Rewrite the data below, replacing each occurrence of "How do I perform" with "How can I do" and leaving everything else as it is.

** start of EXTRACTED ENTRIES **

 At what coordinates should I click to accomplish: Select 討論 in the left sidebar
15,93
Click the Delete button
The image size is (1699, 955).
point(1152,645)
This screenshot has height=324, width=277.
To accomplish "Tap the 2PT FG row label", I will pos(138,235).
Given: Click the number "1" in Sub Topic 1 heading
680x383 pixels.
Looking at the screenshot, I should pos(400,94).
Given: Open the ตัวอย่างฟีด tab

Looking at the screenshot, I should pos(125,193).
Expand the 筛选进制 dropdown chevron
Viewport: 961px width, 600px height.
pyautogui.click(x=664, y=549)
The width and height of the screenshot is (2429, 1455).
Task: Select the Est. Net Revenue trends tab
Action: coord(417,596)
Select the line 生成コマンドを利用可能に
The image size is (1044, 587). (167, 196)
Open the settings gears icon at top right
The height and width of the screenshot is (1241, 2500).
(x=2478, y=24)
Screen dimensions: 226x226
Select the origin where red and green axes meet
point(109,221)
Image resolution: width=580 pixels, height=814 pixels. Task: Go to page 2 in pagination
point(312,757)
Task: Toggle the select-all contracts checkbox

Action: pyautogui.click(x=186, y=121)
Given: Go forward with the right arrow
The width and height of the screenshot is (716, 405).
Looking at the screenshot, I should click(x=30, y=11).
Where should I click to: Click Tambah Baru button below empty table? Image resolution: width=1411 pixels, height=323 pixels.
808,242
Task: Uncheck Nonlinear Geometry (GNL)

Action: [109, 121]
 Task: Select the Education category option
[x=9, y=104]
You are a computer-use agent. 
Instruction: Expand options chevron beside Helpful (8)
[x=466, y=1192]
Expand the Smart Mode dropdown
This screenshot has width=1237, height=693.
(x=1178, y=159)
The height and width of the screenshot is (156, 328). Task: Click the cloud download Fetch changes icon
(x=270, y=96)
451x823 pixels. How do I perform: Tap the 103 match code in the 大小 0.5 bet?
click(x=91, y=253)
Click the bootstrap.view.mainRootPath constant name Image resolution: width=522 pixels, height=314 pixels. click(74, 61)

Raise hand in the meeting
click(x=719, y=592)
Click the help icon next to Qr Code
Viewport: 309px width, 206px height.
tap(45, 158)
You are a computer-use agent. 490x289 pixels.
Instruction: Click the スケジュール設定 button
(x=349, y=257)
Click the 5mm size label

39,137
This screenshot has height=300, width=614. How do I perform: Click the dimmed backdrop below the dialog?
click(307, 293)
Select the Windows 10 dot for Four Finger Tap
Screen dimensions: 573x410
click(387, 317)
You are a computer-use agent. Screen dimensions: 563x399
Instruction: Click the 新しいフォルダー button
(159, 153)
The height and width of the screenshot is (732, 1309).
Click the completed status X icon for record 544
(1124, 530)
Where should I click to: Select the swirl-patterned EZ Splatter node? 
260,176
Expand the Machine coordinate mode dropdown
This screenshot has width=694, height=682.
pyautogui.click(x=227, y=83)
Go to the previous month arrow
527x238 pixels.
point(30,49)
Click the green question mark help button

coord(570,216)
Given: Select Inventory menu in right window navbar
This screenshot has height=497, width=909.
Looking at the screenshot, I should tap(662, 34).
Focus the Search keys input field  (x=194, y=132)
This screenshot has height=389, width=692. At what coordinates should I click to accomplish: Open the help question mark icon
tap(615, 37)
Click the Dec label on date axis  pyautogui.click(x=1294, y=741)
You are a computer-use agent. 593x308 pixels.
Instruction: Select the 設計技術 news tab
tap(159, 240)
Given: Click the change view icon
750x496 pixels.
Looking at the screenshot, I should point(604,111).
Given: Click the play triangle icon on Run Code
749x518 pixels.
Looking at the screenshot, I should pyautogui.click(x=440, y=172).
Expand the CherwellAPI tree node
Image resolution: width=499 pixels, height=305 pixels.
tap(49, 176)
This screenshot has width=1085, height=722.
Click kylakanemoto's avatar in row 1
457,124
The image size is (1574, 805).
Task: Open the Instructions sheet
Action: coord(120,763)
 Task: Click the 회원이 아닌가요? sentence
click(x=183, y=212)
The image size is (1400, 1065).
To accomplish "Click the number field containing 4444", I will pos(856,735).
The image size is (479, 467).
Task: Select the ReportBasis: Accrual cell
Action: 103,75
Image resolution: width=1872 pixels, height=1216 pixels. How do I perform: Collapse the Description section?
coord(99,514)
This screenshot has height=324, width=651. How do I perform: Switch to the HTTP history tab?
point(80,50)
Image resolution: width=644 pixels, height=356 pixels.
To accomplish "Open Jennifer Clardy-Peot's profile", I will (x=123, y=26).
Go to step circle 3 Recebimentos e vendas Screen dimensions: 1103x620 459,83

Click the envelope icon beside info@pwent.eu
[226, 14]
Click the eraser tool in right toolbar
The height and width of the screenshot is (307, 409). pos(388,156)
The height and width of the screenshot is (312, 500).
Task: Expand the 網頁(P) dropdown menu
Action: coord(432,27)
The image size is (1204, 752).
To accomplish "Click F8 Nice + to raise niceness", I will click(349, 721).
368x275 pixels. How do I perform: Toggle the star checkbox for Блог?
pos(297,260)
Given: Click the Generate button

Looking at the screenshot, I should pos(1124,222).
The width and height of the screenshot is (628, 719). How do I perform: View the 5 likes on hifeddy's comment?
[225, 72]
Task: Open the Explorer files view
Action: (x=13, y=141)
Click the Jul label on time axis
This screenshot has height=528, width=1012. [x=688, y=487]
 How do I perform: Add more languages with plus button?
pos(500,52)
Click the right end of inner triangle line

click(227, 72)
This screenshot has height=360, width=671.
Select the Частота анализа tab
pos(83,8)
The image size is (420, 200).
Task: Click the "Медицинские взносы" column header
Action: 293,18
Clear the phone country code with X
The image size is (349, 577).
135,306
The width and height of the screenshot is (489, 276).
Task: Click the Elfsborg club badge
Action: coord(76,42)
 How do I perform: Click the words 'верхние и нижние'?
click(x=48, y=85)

** end of EXTRACTED ENTRIES **

• _WRITTEN SOLUTION_:
 At what coordinates should I click to accomplish: Select 討論 in the left sidebar
15,93
Click the Delete button
The image size is (1699, 955).
point(1152,645)
This screenshot has height=324, width=277.
To accomplish "Tap the 2PT FG row label", I will pos(138,235).
Given: Click the number "1" in Sub Topic 1 heading
680x383 pixels.
Looking at the screenshot, I should pos(400,94).
Given: Open the ตัวอย่างฟีด tab

Looking at the screenshot, I should pos(125,193).
Expand the 筛选进制 dropdown chevron
Viewport: 961px width, 600px height.
pyautogui.click(x=664, y=549)
The width and height of the screenshot is (2429, 1455).
Task: Select the Est. Net Revenue trends tab
Action: coord(417,596)
Select the line 生成コマンドを利用可能に
The image size is (1044, 587). (167, 196)
Open the settings gears icon at top right
The height and width of the screenshot is (1241, 2500).
(x=2478, y=24)
Screen dimensions: 226x226
Select the origin where red and green axes meet
point(109,221)
Image resolution: width=580 pixels, height=814 pixels. Task: Go to page 2 in pagination
point(312,757)
Task: Toggle the select-all contracts checkbox

Action: pyautogui.click(x=186, y=121)
Given: Go forward with the right arrow
The width and height of the screenshot is (716, 405).
Looking at the screenshot, I should click(x=30, y=11).
Where should I click to: Click Tambah Baru button below empty table? Image resolution: width=1411 pixels, height=323 pixels.
808,242
Task: Uncheck Nonlinear Geometry (GNL)

Action: [109, 121]
 Task: Select the Education category option
[x=9, y=104]
You are a computer-use agent. 
Instruction: Expand options chevron beside Helpful (8)
[x=466, y=1192]
Expand the Smart Mode dropdown
This screenshot has width=1237, height=693.
(x=1178, y=159)
The height and width of the screenshot is (156, 328). Task: Click the cloud download Fetch changes icon
(x=270, y=96)
451x823 pixels. How can I do: Tap the 103 match code in the 大小 0.5 bet?
click(x=91, y=253)
Click the bootstrap.view.mainRootPath constant name Image resolution: width=522 pixels, height=314 pixels. click(74, 61)

Raise hand in the meeting
click(x=719, y=592)
Click the help icon next to Qr Code
Viewport: 309px width, 206px height.
tap(45, 158)
You are a computer-use agent. 490x289 pixels.
Instruction: Click the スケジュール設定 button
(x=349, y=257)
Click the 5mm size label

39,137
This screenshot has height=300, width=614. How can I do: Click the dimmed backdrop below the dialog?
click(307, 293)
Select the Windows 10 dot for Four Finger Tap
Screen dimensions: 573x410
click(387, 317)
You are a computer-use agent. Screen dimensions: 563x399
Instruction: Click the 新しいフォルダー button
(159, 153)
The height and width of the screenshot is (732, 1309).
Click the completed status X icon for record 544
(1124, 530)
Where should I click to: Select the swirl-patterned EZ Splatter node? 
260,176
Expand the Machine coordinate mode dropdown
This screenshot has width=694, height=682.
pyautogui.click(x=227, y=83)
Go to the previous month arrow
527x238 pixels.
point(30,49)
Click the green question mark help button

coord(570,216)
Given: Select Inventory menu in right window navbar
This screenshot has height=497, width=909.
Looking at the screenshot, I should tap(662, 34).
Focus the Search keys input field  (x=194, y=132)
This screenshot has height=389, width=692. At what coordinates should I click to accomplish: Open the help question mark icon
tap(615, 37)
Click the Dec label on date axis  pyautogui.click(x=1294, y=741)
You are a computer-use agent. 593x308 pixels.
Instruction: Select the 設計技術 news tab
tap(159, 240)
Given: Click the change view icon
750x496 pixels.
Looking at the screenshot, I should point(604,111).
Given: Click the play triangle icon on Run Code
749x518 pixels.
Looking at the screenshot, I should pyautogui.click(x=440, y=172).
Expand the CherwellAPI tree node
Image resolution: width=499 pixels, height=305 pixels.
tap(49, 176)
This screenshot has width=1085, height=722.
Click kylakanemoto's avatar in row 1
457,124
The image size is (1574, 805).
Task: Open the Instructions sheet
Action: coord(120,763)
 Task: Click the 회원이 아닌가요? sentence
click(x=183, y=212)
The image size is (1400, 1065).
To accomplish "Click the number field containing 4444", I will pos(856,735).
The image size is (479, 467).
Task: Select the ReportBasis: Accrual cell
Action: 103,75
Image resolution: width=1872 pixels, height=1216 pixels. How can I do: Collapse the Description section?
coord(99,514)
This screenshot has height=324, width=651. How can I do: Switch to the HTTP history tab?
point(80,50)
Image resolution: width=644 pixels, height=356 pixels.
To accomplish "Open Jennifer Clardy-Peot's profile", I will (x=123, y=26).
Go to step circle 3 Recebimentos e vendas Screen dimensions: 1103x620 459,83

Click the envelope icon beside info@pwent.eu
[226, 14]
Click the eraser tool in right toolbar
The height and width of the screenshot is (307, 409). pos(388,156)
The height and width of the screenshot is (312, 500).
Task: Expand the 網頁(P) dropdown menu
Action: coord(432,27)
The image size is (1204, 752).
To accomplish "Click F8 Nice + to raise niceness", I will click(349, 721).
368x275 pixels. How can I do: Toggle the star checkbox for Блог?
pos(297,260)
Given: Click the Generate button

Looking at the screenshot, I should pos(1124,222).
The width and height of the screenshot is (628, 719). How can I do: View the 5 likes on hifeddy's comment?
[225, 72]
Task: Open the Explorer files view
Action: (x=13, y=141)
Click the Jul label on time axis
This screenshot has height=528, width=1012. [x=688, y=487]
 How can I do: Add more languages with plus button?
pos(500,52)
Click the right end of inner triangle line

click(227, 72)
This screenshot has height=360, width=671.
Select the Частота анализа tab
pos(83,8)
The image size is (420, 200).
Task: Click the "Медицинские взносы" column header
Action: 293,18
Clear the phone country code with X
The image size is (349, 577).
135,306
The width and height of the screenshot is (489, 276).
Task: Click the Elfsborg club badge
Action: coord(76,42)
 How can I do: Click the words 'верхние и нижние'?
click(x=48, y=85)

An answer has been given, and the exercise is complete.